_課題_
次のデータを最初から最後まで、一字も変えずに書き写してください。

■ ■ ■

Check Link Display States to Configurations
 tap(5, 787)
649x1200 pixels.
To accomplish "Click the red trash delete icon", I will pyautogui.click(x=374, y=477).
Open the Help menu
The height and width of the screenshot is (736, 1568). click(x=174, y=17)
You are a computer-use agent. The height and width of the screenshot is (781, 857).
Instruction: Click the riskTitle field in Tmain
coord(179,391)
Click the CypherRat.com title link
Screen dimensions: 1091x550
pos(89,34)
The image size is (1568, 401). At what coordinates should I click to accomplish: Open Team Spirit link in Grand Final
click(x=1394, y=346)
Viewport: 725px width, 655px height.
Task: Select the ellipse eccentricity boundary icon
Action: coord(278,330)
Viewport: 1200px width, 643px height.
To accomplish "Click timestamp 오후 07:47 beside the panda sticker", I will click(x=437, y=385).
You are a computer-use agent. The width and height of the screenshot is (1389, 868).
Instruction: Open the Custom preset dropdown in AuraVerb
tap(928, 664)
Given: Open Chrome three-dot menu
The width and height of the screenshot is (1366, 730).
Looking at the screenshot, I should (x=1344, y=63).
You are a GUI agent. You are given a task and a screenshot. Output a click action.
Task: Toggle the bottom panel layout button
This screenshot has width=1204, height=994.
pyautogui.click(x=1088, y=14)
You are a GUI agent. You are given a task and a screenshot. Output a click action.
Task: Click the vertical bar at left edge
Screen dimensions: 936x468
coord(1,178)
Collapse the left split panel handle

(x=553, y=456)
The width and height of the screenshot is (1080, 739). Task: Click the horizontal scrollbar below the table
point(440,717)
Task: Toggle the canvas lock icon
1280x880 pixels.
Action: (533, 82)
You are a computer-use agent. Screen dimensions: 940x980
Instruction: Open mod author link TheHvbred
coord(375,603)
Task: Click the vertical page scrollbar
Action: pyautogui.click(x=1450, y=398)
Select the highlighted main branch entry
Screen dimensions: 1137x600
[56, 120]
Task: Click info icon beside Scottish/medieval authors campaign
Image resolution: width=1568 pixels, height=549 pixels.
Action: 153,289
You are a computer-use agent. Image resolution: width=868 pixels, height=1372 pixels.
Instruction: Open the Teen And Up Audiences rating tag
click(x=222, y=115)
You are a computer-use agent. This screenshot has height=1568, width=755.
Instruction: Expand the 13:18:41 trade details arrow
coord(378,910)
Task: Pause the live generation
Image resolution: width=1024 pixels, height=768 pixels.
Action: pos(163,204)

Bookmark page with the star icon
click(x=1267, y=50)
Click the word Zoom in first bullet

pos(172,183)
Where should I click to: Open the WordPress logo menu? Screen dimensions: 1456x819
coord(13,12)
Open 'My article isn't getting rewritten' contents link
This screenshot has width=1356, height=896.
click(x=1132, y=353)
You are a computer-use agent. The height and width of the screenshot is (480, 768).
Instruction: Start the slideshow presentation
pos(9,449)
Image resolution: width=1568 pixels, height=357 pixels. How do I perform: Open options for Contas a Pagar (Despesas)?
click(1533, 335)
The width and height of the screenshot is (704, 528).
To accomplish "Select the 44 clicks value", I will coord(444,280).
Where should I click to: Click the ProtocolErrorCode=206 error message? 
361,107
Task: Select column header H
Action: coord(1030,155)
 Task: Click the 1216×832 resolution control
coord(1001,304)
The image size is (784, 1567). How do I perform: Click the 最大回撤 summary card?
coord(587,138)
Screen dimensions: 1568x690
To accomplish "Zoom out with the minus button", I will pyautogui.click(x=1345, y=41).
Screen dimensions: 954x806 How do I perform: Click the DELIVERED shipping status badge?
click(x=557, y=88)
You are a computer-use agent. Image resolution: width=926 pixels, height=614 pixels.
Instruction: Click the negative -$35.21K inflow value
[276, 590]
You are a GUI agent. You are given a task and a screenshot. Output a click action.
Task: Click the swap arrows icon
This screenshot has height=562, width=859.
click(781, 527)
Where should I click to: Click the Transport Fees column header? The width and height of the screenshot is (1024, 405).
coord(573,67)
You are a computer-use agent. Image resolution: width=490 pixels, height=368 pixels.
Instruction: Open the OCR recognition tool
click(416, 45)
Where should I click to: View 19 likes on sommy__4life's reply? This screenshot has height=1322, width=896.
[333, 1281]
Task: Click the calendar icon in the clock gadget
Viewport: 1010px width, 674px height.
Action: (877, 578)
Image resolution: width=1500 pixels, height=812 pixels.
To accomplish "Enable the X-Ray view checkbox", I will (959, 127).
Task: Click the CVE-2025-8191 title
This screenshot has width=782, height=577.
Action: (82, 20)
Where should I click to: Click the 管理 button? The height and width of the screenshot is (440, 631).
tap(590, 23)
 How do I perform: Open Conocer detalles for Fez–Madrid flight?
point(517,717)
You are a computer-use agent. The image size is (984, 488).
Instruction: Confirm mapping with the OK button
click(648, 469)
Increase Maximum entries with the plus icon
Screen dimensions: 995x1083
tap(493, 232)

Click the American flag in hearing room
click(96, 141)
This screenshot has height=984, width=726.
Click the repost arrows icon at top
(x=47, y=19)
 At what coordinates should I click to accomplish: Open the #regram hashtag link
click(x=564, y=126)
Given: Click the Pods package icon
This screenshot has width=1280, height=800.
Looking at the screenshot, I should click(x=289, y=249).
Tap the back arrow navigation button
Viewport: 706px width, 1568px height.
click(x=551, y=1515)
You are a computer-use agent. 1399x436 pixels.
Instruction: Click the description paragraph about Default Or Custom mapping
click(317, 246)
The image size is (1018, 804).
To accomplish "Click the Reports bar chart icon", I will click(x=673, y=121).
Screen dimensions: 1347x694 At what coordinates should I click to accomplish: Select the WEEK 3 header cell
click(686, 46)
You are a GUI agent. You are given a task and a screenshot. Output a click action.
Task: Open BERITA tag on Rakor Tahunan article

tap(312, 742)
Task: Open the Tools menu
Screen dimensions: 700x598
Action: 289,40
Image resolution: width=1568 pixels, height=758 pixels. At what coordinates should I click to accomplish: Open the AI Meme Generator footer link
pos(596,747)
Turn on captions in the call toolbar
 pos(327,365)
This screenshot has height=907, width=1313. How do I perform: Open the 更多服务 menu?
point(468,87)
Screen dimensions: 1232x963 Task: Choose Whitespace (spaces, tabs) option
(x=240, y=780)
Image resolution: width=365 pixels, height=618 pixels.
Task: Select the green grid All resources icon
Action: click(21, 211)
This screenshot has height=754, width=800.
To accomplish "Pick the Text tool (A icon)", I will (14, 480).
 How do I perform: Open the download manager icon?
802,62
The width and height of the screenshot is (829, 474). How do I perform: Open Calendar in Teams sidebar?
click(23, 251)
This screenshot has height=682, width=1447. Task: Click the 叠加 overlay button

■ ■ ■

_解答_
Check Link Display States to Configurations
 tap(5, 787)
649x1200 pixels.
To accomplish "Click the red trash delete icon", I will pyautogui.click(x=374, y=477).
Open the Help menu
The height and width of the screenshot is (736, 1568). click(x=174, y=17)
You are a computer-use agent. The height and width of the screenshot is (781, 857).
Instruction: Click the riskTitle field in Tmain
coord(179,391)
Click the CypherRat.com title link
Screen dimensions: 1091x550
pos(89,34)
The image size is (1568, 401). At what coordinates should I click to accomplish: Open Team Spirit link in Grand Final
click(x=1394, y=346)
Viewport: 725px width, 655px height.
Task: Select the ellipse eccentricity boundary icon
Action: coord(278,330)
Viewport: 1200px width, 643px height.
To accomplish "Click timestamp 오후 07:47 beside the panda sticker", I will click(x=437, y=385).
You are a computer-use agent. The width and height of the screenshot is (1389, 868).
Instruction: Open the Custom preset dropdown in AuraVerb
tap(928, 664)
Given: Open Chrome three-dot menu
The width and height of the screenshot is (1366, 730).
Looking at the screenshot, I should (x=1344, y=63).
You are a GUI agent. You are given a task and a screenshot. Output a click action.
Task: Toggle the bottom panel layout button
This screenshot has width=1204, height=994.
pyautogui.click(x=1088, y=14)
You are a GUI agent. You are given a task and a screenshot. Output a click action.
Task: Click the vertical bar at left edge
Screen dimensions: 936x468
coord(1,178)
Collapse the left split panel handle

(x=553, y=456)
The width and height of the screenshot is (1080, 739). Task: Click the horizontal scrollbar below the table
point(440,717)
Task: Toggle the canvas lock icon
1280x880 pixels.
Action: (533, 82)
You are a computer-use agent. Screen dimensions: 940x980
Instruction: Open mod author link TheHvbred
coord(375,603)
Task: Click the vertical page scrollbar
Action: pyautogui.click(x=1450, y=398)
Select the highlighted main branch entry
Screen dimensions: 1137x600
[56, 120]
Task: Click info icon beside Scottish/medieval authors campaign
Image resolution: width=1568 pixels, height=549 pixels.
Action: 153,289
You are a computer-use agent. Image resolution: width=868 pixels, height=1372 pixels.
Instruction: Open the Teen And Up Audiences rating tag
click(x=222, y=115)
You are a computer-use agent. This screenshot has height=1568, width=755.
Instruction: Expand the 13:18:41 trade details arrow
coord(378,910)
Task: Pause the live generation
Image resolution: width=1024 pixels, height=768 pixels.
Action: pos(163,204)

Bookmark page with the star icon
click(x=1267, y=50)
Click the word Zoom in first bullet

pos(172,183)
Where should I click to: Open the WordPress logo menu? Screen dimensions: 1456x819
coord(13,12)
Open 'My article isn't getting rewritten' contents link
This screenshot has width=1356, height=896.
click(x=1132, y=353)
You are a computer-use agent. The height and width of the screenshot is (480, 768).
Instruction: Start the slideshow presentation
pos(9,449)
Image resolution: width=1568 pixels, height=357 pixels. How do I perform: Open options for Contas a Pagar (Despesas)?
click(1533, 335)
The width and height of the screenshot is (704, 528).
To accomplish "Select the 44 clicks value", I will coord(444,280).
Where should I click to: Click the ProtocolErrorCode=206 error message? 
361,107
Task: Select column header H
Action: coord(1030,155)
 Task: Click the 1216×832 resolution control
coord(1001,304)
The image size is (784, 1567). How do I perform: Click the 最大回撤 summary card?
coord(587,138)
Screen dimensions: 1568x690
To accomplish "Zoom out with the minus button", I will pyautogui.click(x=1345, y=41).
Screen dimensions: 954x806 How do I perform: Click the DELIVERED shipping status badge?
click(x=557, y=88)
You are a computer-use agent. Image resolution: width=926 pixels, height=614 pixels.
Instruction: Click the negative -$35.21K inflow value
[276, 590]
You are a GUI agent. You are given a task and a screenshot. Output a click action.
Task: Click the swap arrows icon
This screenshot has height=562, width=859.
click(781, 527)
Where should I click to: Click the Transport Fees column header? The width and height of the screenshot is (1024, 405).
coord(573,67)
You are a computer-use agent. Image resolution: width=490 pixels, height=368 pixels.
Instruction: Open the OCR recognition tool
click(416, 45)
Where should I click to: View 19 likes on sommy__4life's reply? This screenshot has height=1322, width=896.
[333, 1281]
Task: Click the calendar icon in the clock gadget
Viewport: 1010px width, 674px height.
Action: (877, 578)
Image resolution: width=1500 pixels, height=812 pixels.
To accomplish "Enable the X-Ray view checkbox", I will (959, 127).
Task: Click the CVE-2025-8191 title
This screenshot has width=782, height=577.
Action: (82, 20)
Where should I click to: Click the 管理 button? The height and width of the screenshot is (440, 631).
tap(590, 23)
 How do I perform: Open Conocer detalles for Fez–Madrid flight?
point(517,717)
You are a computer-use agent. The image size is (984, 488).
Instruction: Confirm mapping with the OK button
click(648, 469)
Increase Maximum entries with the plus icon
Screen dimensions: 995x1083
tap(493, 232)

Click the American flag in hearing room
click(96, 141)
This screenshot has height=984, width=726.
Click the repost arrows icon at top
(x=47, y=19)
 At what coordinates should I click to accomplish: Open the #regram hashtag link
click(x=564, y=126)
Given: Click the Pods package icon
This screenshot has width=1280, height=800.
Looking at the screenshot, I should click(x=289, y=249).
Tap the back arrow navigation button
Viewport: 706px width, 1568px height.
click(x=551, y=1515)
You are a computer-use agent. 1399x436 pixels.
Instruction: Click the description paragraph about Default Or Custom mapping
click(317, 246)
The image size is (1018, 804).
To accomplish "Click the Reports bar chart icon", I will click(x=673, y=121).
Screen dimensions: 1347x694 At what coordinates should I click to accomplish: Select the WEEK 3 header cell
click(686, 46)
You are a GUI agent. You are given a task and a screenshot. Output a click action.
Task: Open BERITA tag on Rakor Tahunan article

tap(312, 742)
Task: Open the Tools menu
Screen dimensions: 700x598
Action: 289,40
Image resolution: width=1568 pixels, height=758 pixels. At what coordinates should I click to accomplish: Open the AI Meme Generator footer link
pos(596,747)
Turn on captions in the call toolbar
 pos(327,365)
This screenshot has height=907, width=1313. How do I perform: Open the 更多服务 menu?
point(468,87)
Screen dimensions: 1232x963 Task: Choose Whitespace (spaces, tabs) option
(x=240, y=780)
Image resolution: width=365 pixels, height=618 pixels.
Task: Select the green grid All resources icon
Action: click(21, 211)
This screenshot has height=754, width=800.
To accomplish "Pick the Text tool (A icon)", I will (14, 480).
 How do I perform: Open the download manager icon?
802,62
The width and height of the screenshot is (829, 474). How do I perform: Open Calendar in Teams sidebar?
click(23, 251)
This screenshot has height=682, width=1447. Task: Click the 叠加 overlay button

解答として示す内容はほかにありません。